Task goal >>
Retype the data that follows with no alterations, please.

Entries provided >>
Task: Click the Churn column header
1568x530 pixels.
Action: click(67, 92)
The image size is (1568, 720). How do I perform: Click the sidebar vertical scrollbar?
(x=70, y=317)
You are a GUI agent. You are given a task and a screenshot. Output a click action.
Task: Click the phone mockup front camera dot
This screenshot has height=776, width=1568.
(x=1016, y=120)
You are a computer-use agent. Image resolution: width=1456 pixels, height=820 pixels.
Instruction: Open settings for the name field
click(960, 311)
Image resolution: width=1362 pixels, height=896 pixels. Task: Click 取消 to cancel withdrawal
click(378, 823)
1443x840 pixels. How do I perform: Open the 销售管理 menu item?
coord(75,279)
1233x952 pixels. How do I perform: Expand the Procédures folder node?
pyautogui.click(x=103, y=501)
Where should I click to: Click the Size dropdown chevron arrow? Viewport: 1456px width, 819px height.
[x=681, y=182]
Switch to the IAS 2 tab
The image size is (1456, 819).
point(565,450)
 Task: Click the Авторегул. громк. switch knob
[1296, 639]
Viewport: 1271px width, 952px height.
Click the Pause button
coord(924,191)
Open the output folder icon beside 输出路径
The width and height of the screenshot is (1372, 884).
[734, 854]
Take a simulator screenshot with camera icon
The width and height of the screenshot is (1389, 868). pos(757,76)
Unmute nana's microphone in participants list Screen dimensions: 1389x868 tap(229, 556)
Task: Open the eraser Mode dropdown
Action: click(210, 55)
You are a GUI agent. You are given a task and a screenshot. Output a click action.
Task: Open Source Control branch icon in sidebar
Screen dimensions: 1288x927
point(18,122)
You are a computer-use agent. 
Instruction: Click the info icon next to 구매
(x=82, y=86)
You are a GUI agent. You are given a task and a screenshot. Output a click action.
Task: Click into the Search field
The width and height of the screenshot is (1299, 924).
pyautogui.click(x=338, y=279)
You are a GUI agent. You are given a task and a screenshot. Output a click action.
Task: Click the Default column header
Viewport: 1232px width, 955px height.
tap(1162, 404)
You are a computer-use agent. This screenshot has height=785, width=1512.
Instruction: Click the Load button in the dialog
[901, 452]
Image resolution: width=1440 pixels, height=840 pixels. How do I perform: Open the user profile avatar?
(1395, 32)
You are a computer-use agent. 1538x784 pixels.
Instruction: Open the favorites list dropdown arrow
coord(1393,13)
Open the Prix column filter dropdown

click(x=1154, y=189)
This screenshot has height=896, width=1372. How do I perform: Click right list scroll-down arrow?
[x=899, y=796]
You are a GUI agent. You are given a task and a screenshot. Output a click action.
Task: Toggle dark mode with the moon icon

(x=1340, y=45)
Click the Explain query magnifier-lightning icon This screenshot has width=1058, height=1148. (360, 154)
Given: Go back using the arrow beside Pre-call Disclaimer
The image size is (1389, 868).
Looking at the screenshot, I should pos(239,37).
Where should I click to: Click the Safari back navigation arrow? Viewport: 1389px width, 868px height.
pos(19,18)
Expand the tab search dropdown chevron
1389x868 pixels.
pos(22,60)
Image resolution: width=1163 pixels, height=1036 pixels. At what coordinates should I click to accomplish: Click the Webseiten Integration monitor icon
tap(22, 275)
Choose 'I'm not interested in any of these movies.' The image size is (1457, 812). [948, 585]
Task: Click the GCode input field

Response >>
Task: Click the Churn column header
1568x530 pixels.
Action: click(67, 92)
The image size is (1568, 720). How do I perform: Click the sidebar vertical scrollbar?
(x=70, y=317)
You are a GUI agent. You are given a task and a screenshot. Output a click action.
Task: Click the phone mockup front camera dot
This screenshot has height=776, width=1568.
(x=1016, y=120)
You are a computer-use agent. Image resolution: width=1456 pixels, height=820 pixels.
Instruction: Open settings for the name field
click(960, 311)
Image resolution: width=1362 pixels, height=896 pixels. Task: Click 取消 to cancel withdrawal
click(378, 823)
1443x840 pixels. How do I perform: Open the 销售管理 menu item?
coord(75,279)
1233x952 pixels. How do I perform: Expand the Procédures folder node?
pyautogui.click(x=103, y=501)
Where should I click to: Click the Size dropdown chevron arrow? Viewport: 1456px width, 819px height.
[x=681, y=182]
Switch to the IAS 2 tab
The image size is (1456, 819).
point(565,450)
 Task: Click the Авторегул. громк. switch knob
[1296, 639]
Viewport: 1271px width, 952px height.
Click the Pause button
coord(924,191)
Open the output folder icon beside 输出路径
The width and height of the screenshot is (1372, 884).
[734, 854]
Take a simulator screenshot with camera icon
The width and height of the screenshot is (1389, 868). pos(757,76)
Unmute nana's microphone in participants list Screen dimensions: 1389x868 tap(229, 556)
Task: Open the eraser Mode dropdown
Action: click(210, 55)
You are a GUI agent. You are given a task and a screenshot. Output a click action.
Task: Open Source Control branch icon in sidebar
Screen dimensions: 1288x927
point(18,122)
You are a computer-use agent. 
Instruction: Click the info icon next to 구매
(x=82, y=86)
You are a GUI agent. You are given a task and a screenshot. Output a click action.
Task: Click into the Search field
The width and height of the screenshot is (1299, 924).
pyautogui.click(x=338, y=279)
You are a GUI agent. You are given a task and a screenshot. Output a click action.
Task: Click the Default column header
Viewport: 1232px width, 955px height.
tap(1162, 404)
You are a computer-use agent. This screenshot has height=785, width=1512.
Instruction: Click the Load button in the dialog
[901, 452]
Image resolution: width=1440 pixels, height=840 pixels. How do I perform: Open the user profile avatar?
(1395, 32)
You are a computer-use agent. 1538x784 pixels.
Instruction: Open the favorites list dropdown arrow
coord(1393,13)
Open the Prix column filter dropdown

click(x=1154, y=189)
This screenshot has height=896, width=1372. How do I perform: Click right list scroll-down arrow?
[x=899, y=796]
You are a GUI agent. You are given a task and a screenshot. Output a click action.
Task: Toggle dark mode with the moon icon

(x=1340, y=45)
Click the Explain query magnifier-lightning icon This screenshot has width=1058, height=1148. (360, 154)
Given: Go back using the arrow beside Pre-call Disclaimer
The image size is (1389, 868).
Looking at the screenshot, I should pos(239,37).
Where should I click to: Click the Safari back navigation arrow? Viewport: 1389px width, 868px height.
pos(19,18)
Expand the tab search dropdown chevron
1389x868 pixels.
pos(22,60)
Image resolution: width=1163 pixels, height=1036 pixels. At what coordinates should I click to accomplish: Click the Webseiten Integration monitor icon
tap(22, 275)
Choose 'I'm not interested in any of these movies.' The image size is (1457, 812). [948, 585]
Task: Click the GCode input field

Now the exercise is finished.